Friday, December 4th, 2009 -- 8:32 am
Update at bottom: Palin backtracks -- partly -- in Facebook posting
In a radio appearance Thursday, former Alaska governor and GOP vice presidential nominee Sarah Palin said questions about President Obama's birth certificate -- a spurious attempt to argue that he's not a US citizen and thus ineligible for President -- are fair game for debate.
Transcript and video follows.
HUMPHRIES: Sarah Palin here on the Rusty Humphries Show. One of the questions Jason asks is would you make the birth certificate an issue if you ran?
PALIN: I think the public rightly is still making it an issue. I dont have a problem with that. I dont know if I would have to bother to make it an issue because I think there are enough members of the electorate that still want answers.
HUMPHRIES: Do you think its a fair question to be looking at?
PALIN: I think its a fair question just like I think past associations and past voting records. All of that is fair game. You know, Ive got to tell you too, I think our campaign, the McCain-Palin campaign didnt do a good enough job in that area.
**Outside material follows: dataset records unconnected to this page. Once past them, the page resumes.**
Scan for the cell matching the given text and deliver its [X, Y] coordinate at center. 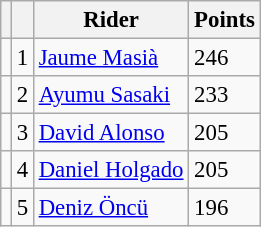
David Alonso [110, 133]
Daniel Holgado [110, 170]
3 [22, 133]
Rider [110, 20]
5 [22, 208]
246 [224, 58]
1 [22, 58]
4 [22, 170]
2 [22, 95]
233 [224, 95]
Points [224, 20]
196 [224, 208]
Deniz Öncü [110, 208]
Jaume Masià [110, 58]
Ayumu Sasaki [110, 95]
Pinpoint the cell where the given text exists, returning its (x, y) midpoint coordinate. 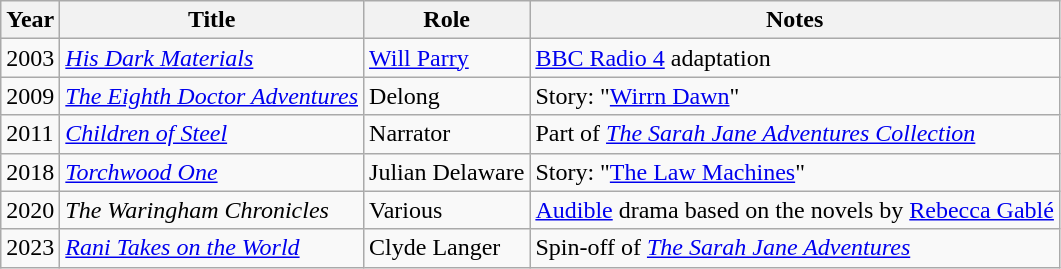
Role (447, 20)
Title (212, 20)
The Waringham Chronicles (212, 210)
Part of The Sarah Jane Adventures Collection (795, 134)
Julian Delaware (447, 172)
Delong (447, 96)
2011 (30, 134)
2020 (30, 210)
2018 (30, 172)
2003 (30, 58)
Year (30, 20)
Torchwood One (212, 172)
Will Parry (447, 58)
2023 (30, 248)
The Eighth Doctor Adventures (212, 96)
Various (447, 210)
Audible drama based on the novels by Rebecca Gablé (795, 210)
Narrator (447, 134)
Rani Takes on the World (212, 248)
Notes (795, 20)
2009 (30, 96)
Story: "The Law Machines" (795, 172)
Story: "Wirrn Dawn" (795, 96)
Spin-off of The Sarah Jane Adventures (795, 248)
Children of Steel (212, 134)
BBC Radio 4 adaptation (795, 58)
Clyde Langer (447, 248)
His Dark Materials (212, 58)
Locate the cell with the specified text and output its (x, y) center coordinate. 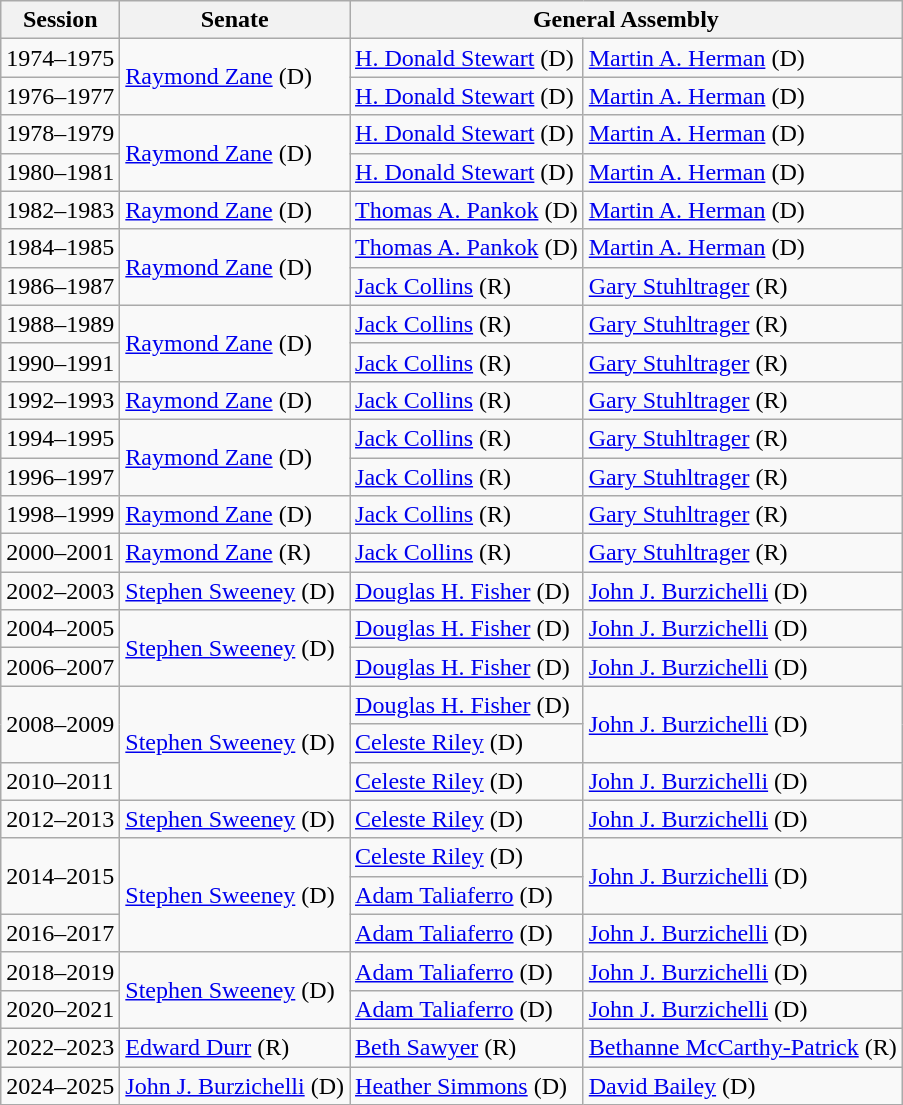
Heather Simmons (D) (467, 1085)
Session (60, 20)
Edward Durr (R) (235, 1047)
General Assembly (626, 20)
2016–2017 (60, 933)
2004–2005 (60, 629)
2024–2025 (60, 1085)
Bethanne McCarthy-Patrick (R) (742, 1047)
1992–1993 (60, 400)
1974–1975 (60, 58)
2008–2009 (60, 724)
1996–1997 (60, 477)
2018–2019 (60, 971)
1990–1991 (60, 362)
1998–1999 (60, 515)
2010–2011 (60, 781)
1982–1983 (60, 210)
Senate (235, 20)
Beth Sawyer (R) (467, 1047)
1994–1995 (60, 438)
1988–1989 (60, 324)
2020–2021 (60, 1009)
1976–1977 (60, 96)
1984–1985 (60, 248)
1980–1981 (60, 172)
1986–1987 (60, 286)
2022–2023 (60, 1047)
2014–2015 (60, 876)
2012–2013 (60, 819)
2006–2007 (60, 667)
David Bailey (D) (742, 1085)
Raymond Zane (R) (235, 553)
2002–2003 (60, 591)
2000–2001 (60, 553)
1978–1979 (60, 134)
From the cell containing the given text, extract its center point as [x, y] coordinate. 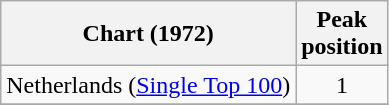
Netherlands (Single Top 100) [148, 85]
1 [342, 85]
Chart (1972) [148, 34]
Peakposition [342, 34]
For the text-containing cell, return its midpoint in (x, y) coordinate format. 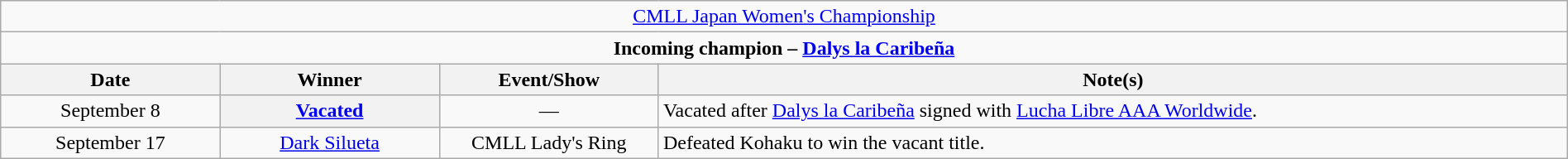
Defeated Kohaku to win the vacant title. (1113, 142)
CMLL Japan Women's Championship (784, 17)
Vacated (329, 111)
CMLL Lady's Ring (549, 142)
Date (111, 79)
Event/Show (549, 79)
Note(s) (1113, 79)
September 8 (111, 111)
Dark Silueta (329, 142)
Winner (329, 79)
Incoming champion – Dalys la Caribeña (784, 48)
— (549, 111)
Vacated after Dalys la Caribeña signed with Lucha Libre AAA Worldwide. (1113, 111)
September 17 (111, 142)
Find where the given text appears and provide that cell's center as [X, Y] coordinate. 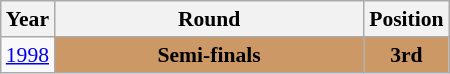
3rd [406, 55]
Year [28, 19]
Round [209, 19]
Semi-finals [209, 55]
Position [406, 19]
1998 [28, 55]
Determine the [x, y] coordinate at the center of the cell enclosing the given text.  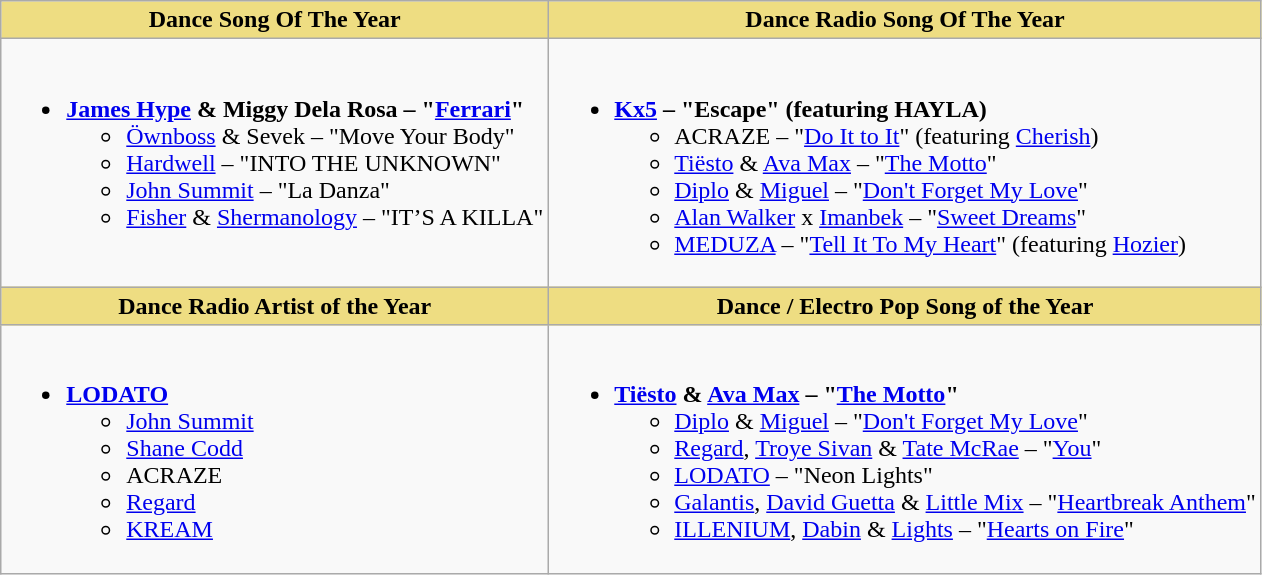
Dance Song Of The Year [275, 20]
LODATOJohn SummitShane CoddACRAZERegardKREAM [275, 449]
Dance / Electro Pop Song of the Year [906, 306]
Dance Radio Song Of The Year [906, 20]
Dance Radio Artist of the Year [275, 306]
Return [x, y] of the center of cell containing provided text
We didnt call out Obama and some of his associates on their records and what their beliefs were, and perhaps what their future plans were, and I dont think that was fair to voters to not have done our job as candidates and a campaign to bring to light a lot of things that now were seeing manifest in the administration.
HUMPHRIES: I mean, truly if your past is fair game and your kids are fair game, certainly Obamas past should be. I mean, we want to treat men and women equally, right?
PALIN: Hey, you know, thats a great point. And that weird conspiracy theory freaky thing that people talk about that Trig isnt my real son, and a lot of people that went "Well, you need to produce his birth certificate, you need to prove that hes your kid," which we have done, but yeah, so maybe we can reverse that, and use the same [inaudible] thinking on the other one.
UPDATE
Following her radio interview comments about Obama's birth certificate, Sarah Palin backtracked -- partly -- in a posting to her Facebook page late Wednesday night.
"At no point ... have I asked the president to produce his birth certificate or suggested that he was not born in the United States," Palin wrote in a posting she titled "Stupid conspiracies."
The full statement reads:
Voters have every right to ask candidates for information if they so choose. Ive pointed out that it was seemingly fair game during the 2008 election for many on the left to badger my doctor and lawyer for proof that Trig is in fact my child. Conspiracy-minded reporters and voters had a right to ask... which they have repeatedly. But at no point not during the campaign, and not during recent interviews have I asked the president to produce his birth certificate or suggested that he was not born in the United States.